At America’s Beauty Show in Chicago, producers ensure that sponsors’ presence extends beyond the show floor. “We work with major exhibitors to offer an overall program to incorporate within their trade show strategy,” says Paul Dykstra, C.E.O. of Cosmetologists Chicago and America’s Beauty Show. Besides their booths, sponsoring manufacturers who exhibit are invited to brand key cards for hotels associated with the event. Sponsors can place products such as shampoos, conditioners, and face washes in attendees’ rooms at these properties.

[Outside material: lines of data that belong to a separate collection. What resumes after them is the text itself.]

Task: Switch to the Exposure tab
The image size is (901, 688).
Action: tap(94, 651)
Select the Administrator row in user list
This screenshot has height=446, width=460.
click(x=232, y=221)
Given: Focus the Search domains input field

Sponsors are also invited to host press lounges that surround the show floor, where they can speak directly to beauty editors who come to the show. Key exhibitors are also able to sponsor so-called V.I.P. “closing lounges,” or meeting rooms off the floor. In the rooms, companies can serve snacks or cocktails, show videos, and brand the space with decor of their choosing. Some companies have also opted to provide services, such as manicures or hairstyling, within the rooms.

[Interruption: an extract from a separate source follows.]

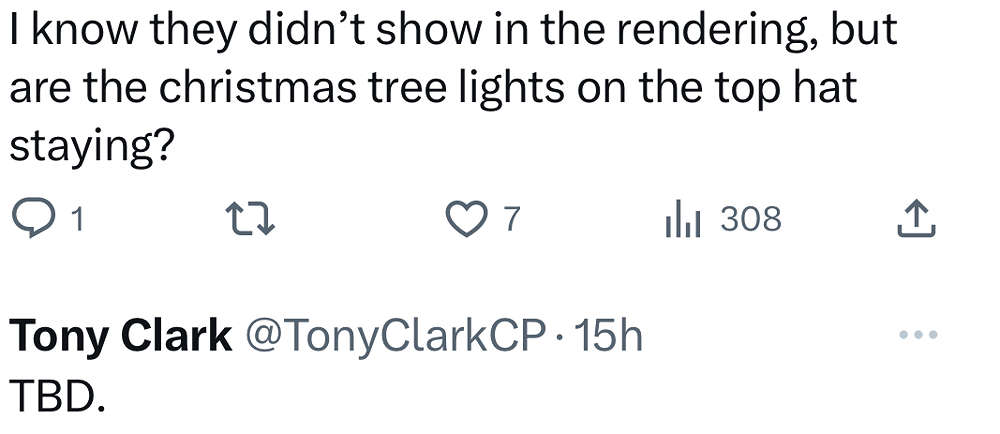Click the reply count number 1
1000x434 pixels.
pyautogui.click(x=78, y=219)
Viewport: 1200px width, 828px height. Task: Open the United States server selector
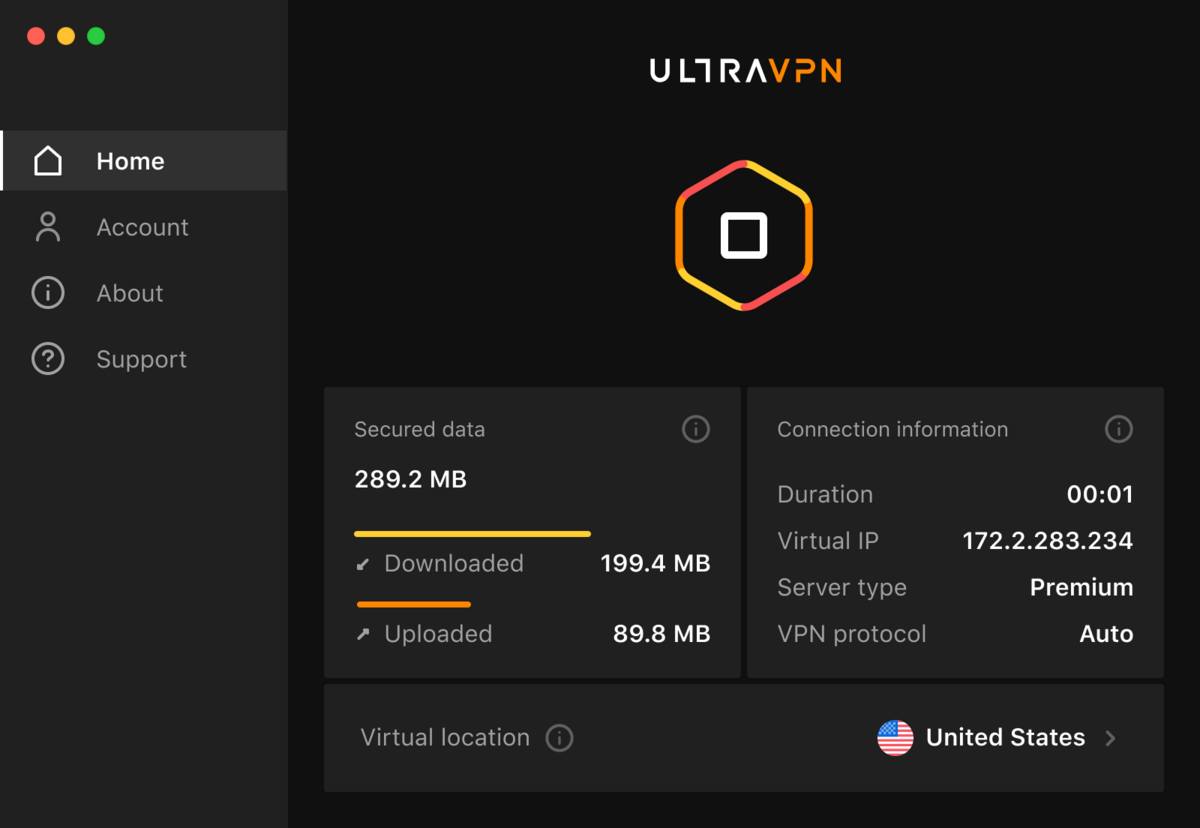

In August, the BlogHer conference drew about 2,500 bloggers to the Hilton New York, where the three-day event had a traditional trade show setup. “We really tried to find creative ways to integrate our sponsors, so they weren’t just a booth on the floor,” says San Francisco-based director of events Lori Luna.
In addition to branding prominent signage, some BlogHer sponsors used celebrities to engage the crowd, both on and off the floor. Sara Lee called on Top Chef star Padma Lakshmi to judge a sandwich-making contest. Tropicana hosted a breakfast and enlisted spokesperson Bruce Jenner—former Olympic athlete and currently on Keeping Up With the Kardashians—to pour its newest flavors at a juice bar. “When they saw the reality TV stars, people went nuts, especially on Twitter,” says Luna. “We knew we’d get attention on blogs, but we also had 100,000 mentions on Twitter on the first day alone.”

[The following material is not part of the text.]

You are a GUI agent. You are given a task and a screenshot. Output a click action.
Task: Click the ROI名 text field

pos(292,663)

As director of strategic accounts at Reed Exhibitions, Lawrence Settembrini works with the sponsors of New York Comic Con, which takes place at the Jacob K. Javits Center. “It’s a fairly young show in a large building, and we initially had concerns about fans finding their way through the [venue],” says Settembrini. “Our solution was to sell a sponsorship to a company that builds scale statues of superheroes.”
Producers placed the statues at key locations throughout the building, and referred to them in directions. “For example, we provide instructions to our conference and panel areas as such: ‘Head to the Superman statue in the north concourse, then take the escalators down to the first floor,’” says Settembrini. “It’s a pretty simple concept that resulted in sponsorship revenue, helped our attendees navigate the building, and provided a photo opportunity.”